> [Work to complete]:
In the job posting below, which process should FA result reports align with? Please answer in a few words.
*** Document text
Systems Quality and Reliability Engineer - Lpu

NVIDIA NVIDIA · Semiconductors · Santa Clara, CA

This role focuses on systems quality and reliability engineering for NVIDIA's AI/ML products, involving RMA and FA debug, root-cause analysis, trend identification, and quality alert management. The engineer will oversee hardware quality performance, manage operational performance of FA at CMs, and oversee the setup of new products into Failure Analysis operations. While the role supports AI/ML products, the core function is in hardware quality and reliability, not direct AI/ML model development or deployment.

What you'd actually do

  1. Conduct and lead debug and root-cause analysis of field RMAs. Collaborate with Systems Engineers, Hardware engineers, Software engineers, and operations engineers as required
  2. Scale root cause FA capabilities within your organization
  3. Create FA result reports that align with standard 8D or similar process
  4. Analyze RMA, FA and repair data. Identify trends and raise quality alerts when necessary. Drive resolution, containment, and mitigation plans for such quality alerts
  5. Oversee hardware quality performance, monitoring field quality data and associated metrics including RMA rates, MTBF, and Reliability Ratio

Skills

Required

  • BS/MS in EE, Physics or a related degree (or equivalent experience)
******
*** Information supplied
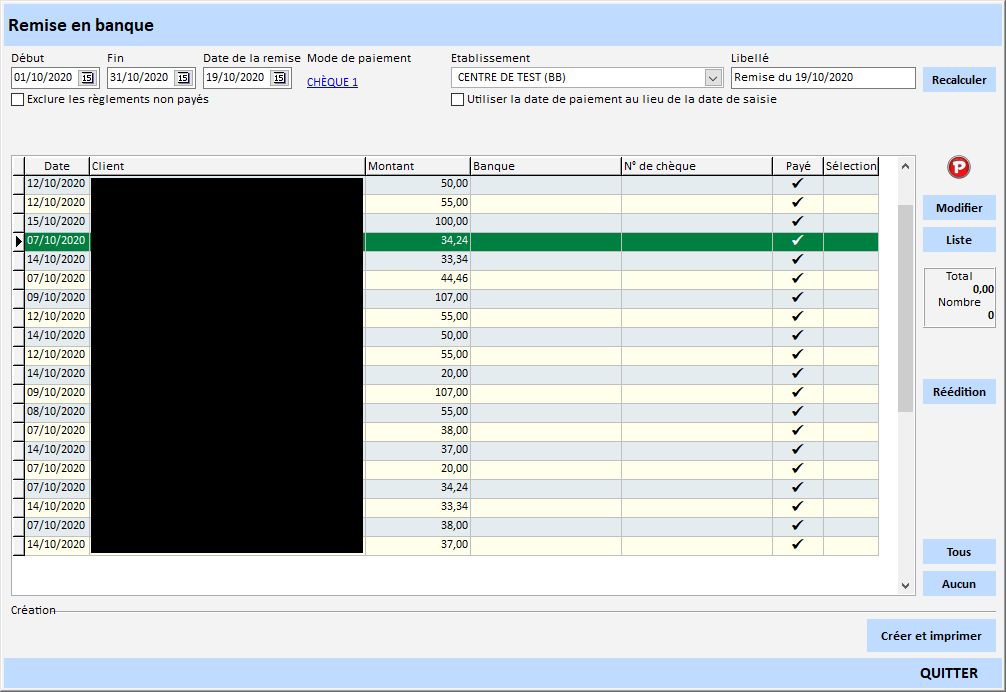This screenshot has width=1006, height=692.
Task: Open the calendar picker for Fin date
Action: [183, 78]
******
> [Finished exercise]:
Standard 8D or a similar process.